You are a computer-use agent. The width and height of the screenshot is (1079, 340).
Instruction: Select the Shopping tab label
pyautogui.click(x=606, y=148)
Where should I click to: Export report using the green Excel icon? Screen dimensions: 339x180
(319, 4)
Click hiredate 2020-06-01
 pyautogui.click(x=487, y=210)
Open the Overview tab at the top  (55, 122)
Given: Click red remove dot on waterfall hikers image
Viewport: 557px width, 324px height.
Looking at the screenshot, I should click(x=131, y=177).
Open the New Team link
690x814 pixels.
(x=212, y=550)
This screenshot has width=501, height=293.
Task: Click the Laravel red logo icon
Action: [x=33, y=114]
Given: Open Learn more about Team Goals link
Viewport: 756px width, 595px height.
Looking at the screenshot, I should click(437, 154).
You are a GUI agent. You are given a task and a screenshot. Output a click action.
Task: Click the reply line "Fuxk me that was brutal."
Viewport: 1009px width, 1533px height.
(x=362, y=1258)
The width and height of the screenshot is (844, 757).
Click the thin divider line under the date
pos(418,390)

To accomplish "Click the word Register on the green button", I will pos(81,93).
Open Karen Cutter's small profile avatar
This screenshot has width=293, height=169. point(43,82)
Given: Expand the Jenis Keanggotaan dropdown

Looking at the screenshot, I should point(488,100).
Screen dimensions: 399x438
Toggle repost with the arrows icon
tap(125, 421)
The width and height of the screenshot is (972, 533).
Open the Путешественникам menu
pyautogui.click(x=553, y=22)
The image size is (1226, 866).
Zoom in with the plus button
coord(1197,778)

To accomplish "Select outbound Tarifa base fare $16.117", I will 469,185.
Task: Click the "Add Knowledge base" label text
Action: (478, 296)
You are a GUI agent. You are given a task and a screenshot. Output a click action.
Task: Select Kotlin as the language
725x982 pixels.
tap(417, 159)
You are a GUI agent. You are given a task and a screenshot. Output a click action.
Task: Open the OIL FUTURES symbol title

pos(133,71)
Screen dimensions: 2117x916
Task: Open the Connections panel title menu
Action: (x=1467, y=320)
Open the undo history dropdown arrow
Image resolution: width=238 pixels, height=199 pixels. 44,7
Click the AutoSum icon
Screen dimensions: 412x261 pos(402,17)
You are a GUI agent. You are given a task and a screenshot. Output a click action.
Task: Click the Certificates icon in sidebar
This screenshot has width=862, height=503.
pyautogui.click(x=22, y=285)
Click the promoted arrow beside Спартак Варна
________
| The task |
Take the entries above and copy them out exactly.

| Your response |
You are a computer-use agent. The width and height of the screenshot is (1079, 340).
Instruction: Select the Shopping tab label
pyautogui.click(x=606, y=148)
Where should I click to: Export report using the green Excel icon? Screen dimensions: 339x180
(319, 4)
Click hiredate 2020-06-01
 pyautogui.click(x=487, y=210)
Open the Overview tab at the top  (55, 122)
Given: Click red remove dot on waterfall hikers image
Viewport: 557px width, 324px height.
Looking at the screenshot, I should click(x=131, y=177).
Open the New Team link
690x814 pixels.
(x=212, y=550)
This screenshot has width=501, height=293.
Task: Click the Laravel red logo icon
Action: [x=33, y=114]
Given: Open Learn more about Team Goals link
Viewport: 756px width, 595px height.
Looking at the screenshot, I should click(437, 154).
You are a GUI agent. You are given a task and a screenshot. Output a click action.
Task: Click the reply line "Fuxk me that was brutal."
Viewport: 1009px width, 1533px height.
(x=362, y=1258)
The width and height of the screenshot is (844, 757).
Click the thin divider line under the date
pos(418,390)

To accomplish "Click the word Register on the green button", I will pos(81,93).
Open Karen Cutter's small profile avatar
This screenshot has width=293, height=169. point(43,82)
Given: Expand the Jenis Keanggotaan dropdown

Looking at the screenshot, I should point(488,100).
Screen dimensions: 399x438
Toggle repost with the arrows icon
tap(125, 421)
The width and height of the screenshot is (972, 533).
Open the Путешественникам menu
pyautogui.click(x=553, y=22)
The image size is (1226, 866).
Zoom in with the plus button
coord(1197,778)

To accomplish "Select outbound Tarifa base fare $16.117", I will 469,185.
Task: Click the "Add Knowledge base" label text
Action: (478, 296)
You are a GUI agent. You are given a task and a screenshot. Output a click action.
Task: Select Kotlin as the language
725x982 pixels.
tap(417, 159)
You are a GUI agent. You are given a task and a screenshot. Output a click action.
Task: Open the OIL FUTURES symbol title

pos(133,71)
Screen dimensions: 2117x916
Task: Open the Connections panel title menu
Action: (x=1467, y=320)
Open the undo history dropdown arrow
Image resolution: width=238 pixels, height=199 pixels. 44,7
Click the AutoSum icon
Screen dimensions: 412x261 pos(402,17)
You are a GUI agent. You are given a task and a screenshot. Output a click action.
Task: Click the Certificates icon in sidebar
This screenshot has width=862, height=503.
pyautogui.click(x=22, y=285)
Click the promoted arrow beside Спартак Варна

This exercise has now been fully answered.